— TASK LIST —
1. In the forum thread about whether the ribs are done, what did ed's wife say after he showed her the ribs in the oven?
2. Pick up the forum thread about whether the ribs are done, starting right after its last line.

[start SOURCE]

# Are These Ribs Done?



## kickassbbq (Mar 8, 2006)

Can anyone tell me by the looks, in your opinion, are these ribs done?
http://usera.imagecave.com/kickassbbq/rib.JPG
What a Farkin Idiot?
Smoke Something Right!!!!!!
ed


----------



## Finney (Mar 8, 2006)

Uh...................yeah.


----------



## Captain Morgan (Mar 8, 2006)

Hard to tell from that pic, but they are probably safe to eat.


----------



## Puff1 (Mar 8, 2006)

Did you make those kick ass?


----------



## kickassbbq (Mar 8, 2006)

*Ribs*

The Puff Man,
Yes, I just took them off the smoker.  Aren't you proud of me?  That is the second rack of ribs that I have ruined on the last 2 smokes.
Better take a break from smoking for, oh, maybe 3 days.  My wife just brought home some hot Mac & Cheese and I opened the oven door and let her see those ribs.  She said she wished she had bought more Mac & Cheese.  She don't appreciate nothing!!!!!!!!!
My blood pressure has been too high because I stoppped drinking.  guess I was drinking too much.  Not feeling really well.
Hey, I gotta have some excuse, don't I?
Smoke On!!!!
ed


----------



## cflatt (Mar 8, 2006)

ribs ? i thought those were my mother in laws teeth  #-o


----------



## Puff1 (Mar 8, 2006)

cflatt said:
			
		

> ribs ? i thought those were my mother in laws teeth  #-o


 I thoght somebody stole my teeth


----------



## Puff1 (Mar 8, 2006)

*Re: Ribs*



			
				kickassbbq said:
			
		

> The Puff Man,
> Yes, I just took them off the smoker.  Aren't you proud of me?  That is the second rack of ribs that I have ruined on the last 2 smokes.
> Better take a break from smoking for, oh, maybe 3 days.  My wife just brought home some hot Mac & Cheese and I opened the oven door and let her see those ribs.  She said she wished she had bought more Mac & Cheese.  She don't appreciate nothing!!!!!!!!!
> My blood pressure has been too high because I stoppped drinking.  guess I was drinking too much.  Not feeling really well.
> ...


 Sheeeeaaaatttt!!! happens, i think wev'e all done it


----------



## Nick Prochilo (Mar 8, 2006)

I don't know, maybe an hour or so in foil and they will be done!


----------



## Finney (Mar 8, 2006)

I really think another 1 1/2hrs and you could market them as "Jerky on a Stick". =D>


----------



## Captain Morgan (Mar 9, 2006)

[end SOURCE]
[start DATA RECORDS]

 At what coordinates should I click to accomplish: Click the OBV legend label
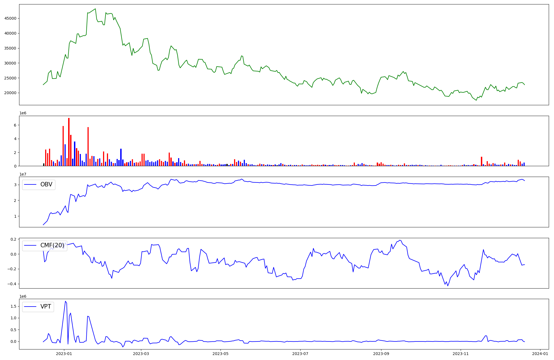pyautogui.click(x=46, y=184)
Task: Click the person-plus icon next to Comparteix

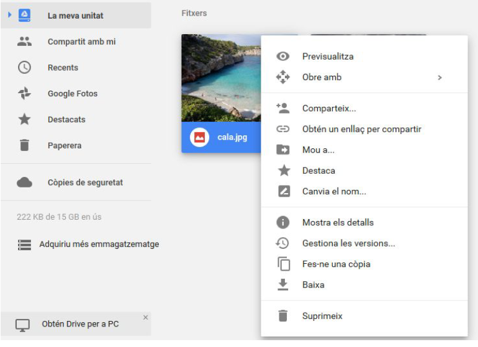Action: click(283, 109)
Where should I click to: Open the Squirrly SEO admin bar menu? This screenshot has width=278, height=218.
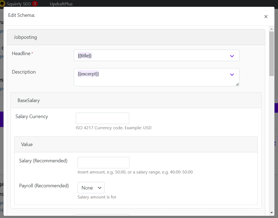click(19, 4)
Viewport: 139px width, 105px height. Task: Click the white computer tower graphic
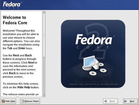[x=96, y=64]
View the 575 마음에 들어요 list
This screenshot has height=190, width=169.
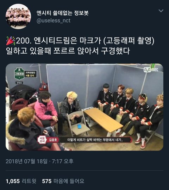click(x=63, y=181)
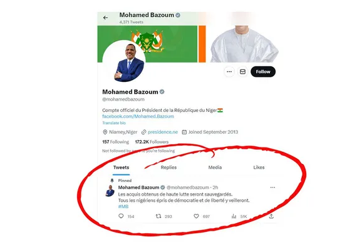This screenshot has width=357, height=250.
Task: Select the Tweets tab
Action: click(121, 168)
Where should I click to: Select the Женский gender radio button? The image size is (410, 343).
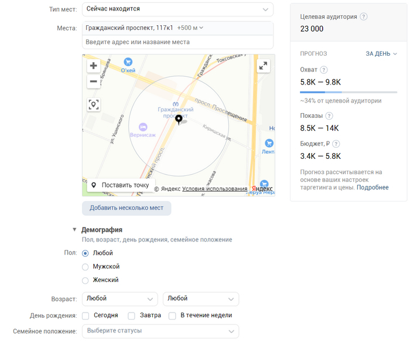tap(86, 280)
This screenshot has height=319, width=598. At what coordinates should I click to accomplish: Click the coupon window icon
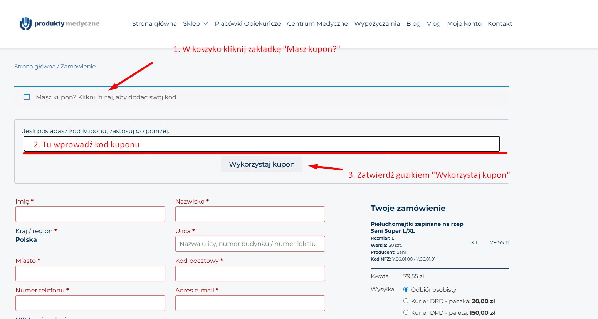pos(27,97)
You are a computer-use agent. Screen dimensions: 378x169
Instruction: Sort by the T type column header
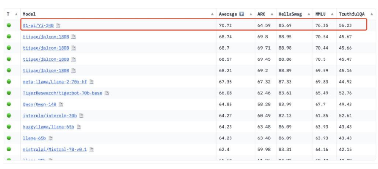16,14
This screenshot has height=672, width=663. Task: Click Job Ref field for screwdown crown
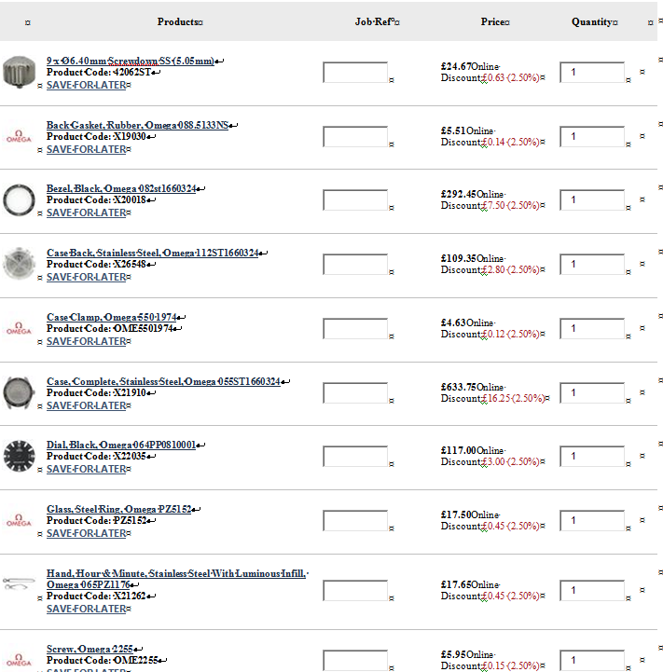click(354, 73)
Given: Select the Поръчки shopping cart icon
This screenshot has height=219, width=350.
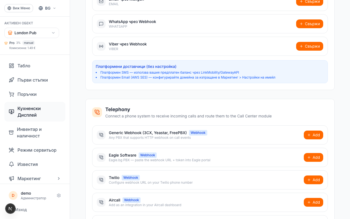Looking at the screenshot, I should tap(11, 94).
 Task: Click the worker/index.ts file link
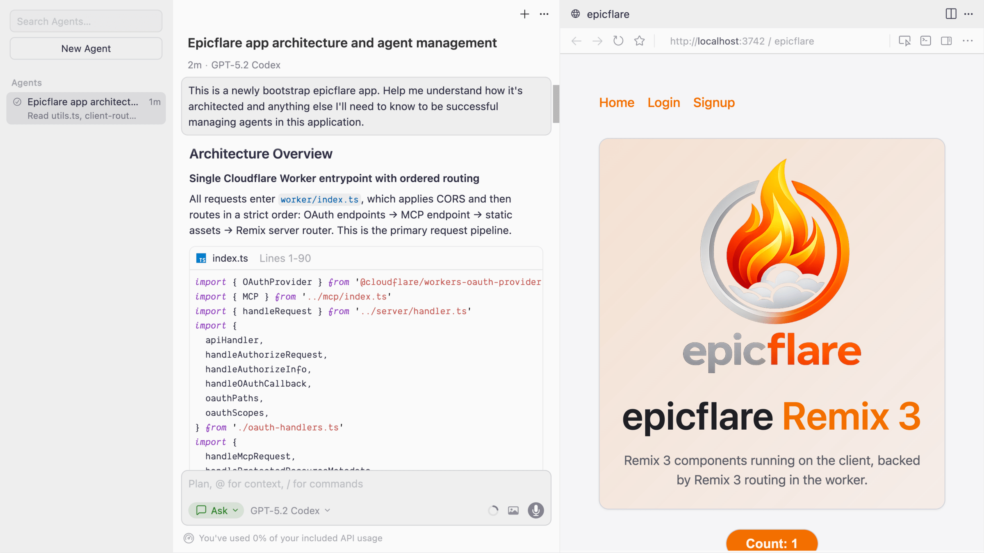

[end DATA RECORDS]

— RESULTS OF THE TASKS —
1. She said she wished she had bought more Mac & Cheese.

2.
Finney, there you go again, stealing my ideas.  I thought of jerky on a stick last week.


----------



## LarryWolfe (Mar 9, 2006)

*Re: Ribs*



			
				kickassbbq said:
			
		

> The Puff Man,
> Yes, I just took them off the smoker.  Aren't you proud of me?  That is the second rack of ribs that I have ruined on the last 2 smokes.
> Better take a break from smoking for, oh, maybe 3 days.  My wife just brought home some hot Mac & Cheese and I opened the oven door and let her see those ribs.  She said she wished she had bought more Mac & Cheese.  She don't appreciate nothing!!!!!!!!!
> My blood pressure has been too high because I stoppped drinking.  guess I was drinking too much.  Not feeling really well.
> ...



Ed,
    Don't feel bad!  I can't speak for everyone else, but I've had cooks that turned out horrible as well.  Don't take a break from smoking, buy more ribs and keep practicing!  How long and at what temps did you cook the past two racks of ribs?


----------



## Finney (Mar 9, 2006)

Captain Morgan said:
			
		

> Finney, there you go again, stealing my ideas.  I thought of jerky on a stick last week.


   #-o  :-X


----------



## Finney (Mar 9, 2006)

*Re: Ribs*



			
				Larry Wolfe said:
			
		

> kickassbbq said:
> 
> 
> 
> ...



*Four Days, 400**


----------



## LarryWolfe (Mar 9, 2006)

*Re: Ribs*



			
				Finney said:
			
		

> Larry Wolfe said:
> 
> 
> 
> ...



 :ack:


----------



## Green Hornet (Mar 9, 2006)

My wifey, bless her, would approve of them. She has to have any kind of meats welllllllllllllll done. Drives me nuts. 
I bet the dog enjoyed those bones though. :!:


----------



## Guest (Mar 9, 2006)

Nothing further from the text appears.